Sorry, but keeping old franchises fresh takes some resolve.
Reply
7-14-2008 @ 5:29PM
Mr Khan said...
This seems to be the opinion from within Capcom's camp. I will say this: While you do see a lot of Japanese developers that work off of stagnant franchises (Konami with Castlevania, or Square with FF), many times you see them work within a franchise to innovate, like Nintendo with Mario Galaxy or with the various iterations of Zelda, or with Kojima's studio and his works.
Western developers do more new IPs, true, but their sequels often remain very similar. Japanese developers do fewer new IPs, but often take strides to re-invent the wheel with each game
Reply
7-14-2008 @ 5:43PM
Undead Priest said...
How's this opinion from within Capcom's camp?
The man doesn't even work for Capcom.
7-14-2008 @ 6:25PM
Mr Khan said...
But he used to (well, for Clover if he's working for Platinum), and the guy behind Dead Rising said the same thing
7-14-2008 @ 7:21PM
Aaron said...
Oh yeah, I can only hope the Japanese adopt Western game-development mentality. Namely, waste months of development time ensuring the textures in your game are as photo-realistic as possible, treat motion-capture technology as though it's the only way to animate a game character, and OH! make nothing but legions of 'gritty, hardcore' FPS/3rd person shooters in which the main characters scream obscenities at each other throughout the entire game. And then churn out mindless sequels in which no attempt was made to innovate.

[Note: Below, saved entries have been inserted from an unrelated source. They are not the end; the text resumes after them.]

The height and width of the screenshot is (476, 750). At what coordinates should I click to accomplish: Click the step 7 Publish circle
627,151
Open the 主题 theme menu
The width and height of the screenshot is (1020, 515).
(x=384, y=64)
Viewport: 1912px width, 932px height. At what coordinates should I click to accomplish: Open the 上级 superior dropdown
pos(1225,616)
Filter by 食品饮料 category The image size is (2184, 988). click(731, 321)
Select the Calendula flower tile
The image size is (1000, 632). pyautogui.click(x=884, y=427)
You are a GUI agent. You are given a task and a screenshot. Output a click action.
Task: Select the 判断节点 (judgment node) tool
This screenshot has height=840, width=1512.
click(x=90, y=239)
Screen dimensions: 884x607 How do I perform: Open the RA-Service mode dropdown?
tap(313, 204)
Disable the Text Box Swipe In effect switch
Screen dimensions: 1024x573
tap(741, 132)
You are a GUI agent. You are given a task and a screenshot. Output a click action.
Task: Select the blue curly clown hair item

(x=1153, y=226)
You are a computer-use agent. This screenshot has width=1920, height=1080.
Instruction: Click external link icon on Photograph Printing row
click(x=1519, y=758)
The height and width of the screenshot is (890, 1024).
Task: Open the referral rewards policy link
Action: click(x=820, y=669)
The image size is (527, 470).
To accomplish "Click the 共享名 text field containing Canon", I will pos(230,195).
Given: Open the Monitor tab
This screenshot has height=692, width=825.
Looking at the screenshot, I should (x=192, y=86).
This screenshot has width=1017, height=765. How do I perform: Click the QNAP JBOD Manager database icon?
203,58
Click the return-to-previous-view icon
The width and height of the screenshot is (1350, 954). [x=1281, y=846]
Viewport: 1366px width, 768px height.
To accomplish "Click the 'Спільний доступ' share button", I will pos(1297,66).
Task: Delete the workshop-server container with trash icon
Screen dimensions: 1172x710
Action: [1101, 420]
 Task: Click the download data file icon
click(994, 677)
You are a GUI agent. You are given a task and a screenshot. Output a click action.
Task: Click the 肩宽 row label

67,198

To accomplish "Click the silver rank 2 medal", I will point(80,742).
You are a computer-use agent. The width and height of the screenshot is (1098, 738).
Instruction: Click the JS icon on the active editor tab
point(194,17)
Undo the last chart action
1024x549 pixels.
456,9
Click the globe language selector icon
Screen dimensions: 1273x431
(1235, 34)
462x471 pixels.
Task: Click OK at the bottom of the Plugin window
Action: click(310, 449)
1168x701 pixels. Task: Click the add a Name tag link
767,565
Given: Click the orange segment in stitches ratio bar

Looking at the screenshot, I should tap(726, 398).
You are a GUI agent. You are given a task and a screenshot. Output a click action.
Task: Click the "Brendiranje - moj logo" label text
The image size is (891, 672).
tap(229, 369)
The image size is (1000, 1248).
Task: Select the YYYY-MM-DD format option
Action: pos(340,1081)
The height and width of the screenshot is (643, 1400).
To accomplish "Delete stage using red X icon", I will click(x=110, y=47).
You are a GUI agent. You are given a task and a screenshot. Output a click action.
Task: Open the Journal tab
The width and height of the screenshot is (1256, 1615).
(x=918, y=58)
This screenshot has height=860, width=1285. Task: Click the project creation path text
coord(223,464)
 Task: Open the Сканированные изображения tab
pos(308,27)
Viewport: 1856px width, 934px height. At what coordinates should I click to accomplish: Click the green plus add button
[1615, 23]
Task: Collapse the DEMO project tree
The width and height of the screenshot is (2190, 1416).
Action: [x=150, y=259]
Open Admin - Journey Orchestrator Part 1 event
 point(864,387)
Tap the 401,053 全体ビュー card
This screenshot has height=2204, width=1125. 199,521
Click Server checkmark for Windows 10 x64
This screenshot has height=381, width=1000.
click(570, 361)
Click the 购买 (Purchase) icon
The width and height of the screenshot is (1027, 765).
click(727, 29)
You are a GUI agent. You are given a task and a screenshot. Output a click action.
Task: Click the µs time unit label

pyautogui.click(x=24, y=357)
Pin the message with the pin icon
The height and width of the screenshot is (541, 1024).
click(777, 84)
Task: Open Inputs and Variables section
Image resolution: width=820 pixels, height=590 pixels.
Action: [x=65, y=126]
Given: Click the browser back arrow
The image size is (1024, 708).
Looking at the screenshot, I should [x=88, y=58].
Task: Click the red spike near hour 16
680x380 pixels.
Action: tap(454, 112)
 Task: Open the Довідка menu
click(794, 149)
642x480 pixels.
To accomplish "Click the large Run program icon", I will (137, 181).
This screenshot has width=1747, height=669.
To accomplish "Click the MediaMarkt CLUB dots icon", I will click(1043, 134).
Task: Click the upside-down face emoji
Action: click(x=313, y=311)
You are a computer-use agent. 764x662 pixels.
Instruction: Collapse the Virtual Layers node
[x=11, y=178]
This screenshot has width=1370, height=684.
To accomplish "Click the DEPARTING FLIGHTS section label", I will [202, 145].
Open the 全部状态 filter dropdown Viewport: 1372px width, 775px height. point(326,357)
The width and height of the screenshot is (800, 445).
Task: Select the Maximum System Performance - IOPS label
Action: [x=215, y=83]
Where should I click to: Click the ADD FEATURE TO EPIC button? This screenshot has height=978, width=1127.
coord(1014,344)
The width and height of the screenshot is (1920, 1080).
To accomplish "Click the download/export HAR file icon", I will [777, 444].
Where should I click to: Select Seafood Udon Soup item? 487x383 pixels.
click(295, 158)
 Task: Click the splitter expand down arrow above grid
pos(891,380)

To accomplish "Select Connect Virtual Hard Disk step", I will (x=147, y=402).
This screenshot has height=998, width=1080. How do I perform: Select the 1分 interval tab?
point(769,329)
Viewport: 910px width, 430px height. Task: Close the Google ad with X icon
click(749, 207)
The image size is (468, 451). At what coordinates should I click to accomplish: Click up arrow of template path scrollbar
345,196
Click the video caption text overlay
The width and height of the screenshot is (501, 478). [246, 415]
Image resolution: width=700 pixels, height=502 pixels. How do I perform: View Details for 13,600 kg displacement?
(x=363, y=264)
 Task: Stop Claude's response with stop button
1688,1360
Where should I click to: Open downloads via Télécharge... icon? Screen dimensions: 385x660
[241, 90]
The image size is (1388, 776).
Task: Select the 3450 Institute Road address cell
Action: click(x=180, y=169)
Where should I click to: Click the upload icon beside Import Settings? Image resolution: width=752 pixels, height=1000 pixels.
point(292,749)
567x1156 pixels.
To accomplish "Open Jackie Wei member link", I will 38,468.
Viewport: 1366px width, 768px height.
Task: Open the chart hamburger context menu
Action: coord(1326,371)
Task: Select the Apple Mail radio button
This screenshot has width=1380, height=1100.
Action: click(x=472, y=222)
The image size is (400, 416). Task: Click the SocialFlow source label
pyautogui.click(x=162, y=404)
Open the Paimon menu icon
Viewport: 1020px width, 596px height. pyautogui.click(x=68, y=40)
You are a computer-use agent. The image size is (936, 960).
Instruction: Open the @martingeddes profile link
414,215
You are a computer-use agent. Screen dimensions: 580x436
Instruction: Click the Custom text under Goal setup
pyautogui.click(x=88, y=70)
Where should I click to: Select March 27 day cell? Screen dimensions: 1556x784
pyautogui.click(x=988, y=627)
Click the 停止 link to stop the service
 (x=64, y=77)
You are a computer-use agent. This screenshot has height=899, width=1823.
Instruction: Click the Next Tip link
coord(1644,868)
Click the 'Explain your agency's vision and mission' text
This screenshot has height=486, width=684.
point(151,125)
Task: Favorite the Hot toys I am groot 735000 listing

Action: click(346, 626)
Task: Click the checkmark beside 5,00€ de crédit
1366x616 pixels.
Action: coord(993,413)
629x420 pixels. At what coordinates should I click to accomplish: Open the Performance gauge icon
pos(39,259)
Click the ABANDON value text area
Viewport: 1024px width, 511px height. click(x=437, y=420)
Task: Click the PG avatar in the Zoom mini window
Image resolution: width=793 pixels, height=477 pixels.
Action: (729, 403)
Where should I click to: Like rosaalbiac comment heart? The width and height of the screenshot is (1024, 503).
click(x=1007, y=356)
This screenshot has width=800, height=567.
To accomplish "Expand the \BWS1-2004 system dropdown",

Please, Japanese developers, be more like THAT.
Reply
7-14-2008 @ 7:36PM
phenylketonurics said...
Ohoho, I agree with you, kind sir. We very desperately need more developers with this kind of attitude.
DESPERATELY.
7-14-2008 @ 7:41PM
samfish said...
I find there is a lot more raw creativity coming out of Japan than the west, in general.
Bizarre analogy time!
Western studios basically give us a different model car every year, but, although it comes in various colors, it does the same exact thing as last year's model, but with a few more bells and whistles. The Japanese give us something every year that's the same color, but one year it's a car, the next it's a boat or a plane.
That all said, there is still too much unwillingness in both camps to go out there and get crazy with the creative juice flavored cheeze wiz. The Japanese could expand their potential more if they weren't limiting themselves to established franchises and the westerners could expand their potential if they'd try out a different genre every once in a while.
Reply
7-14-2008 @ 11:23PM
Mike said...
I think the main difference between the Japanese and North American developers is their main influence and how it affects the execution of their games.
Japanese developers seem to develop stories following very manga/anime patterns. North American developers take the Hollywood blockbuster route.
So it's not that Japanese game developers are "soft" but instead take references and story cues from a storytelling format which most people outside of Asia are unfamiliar with.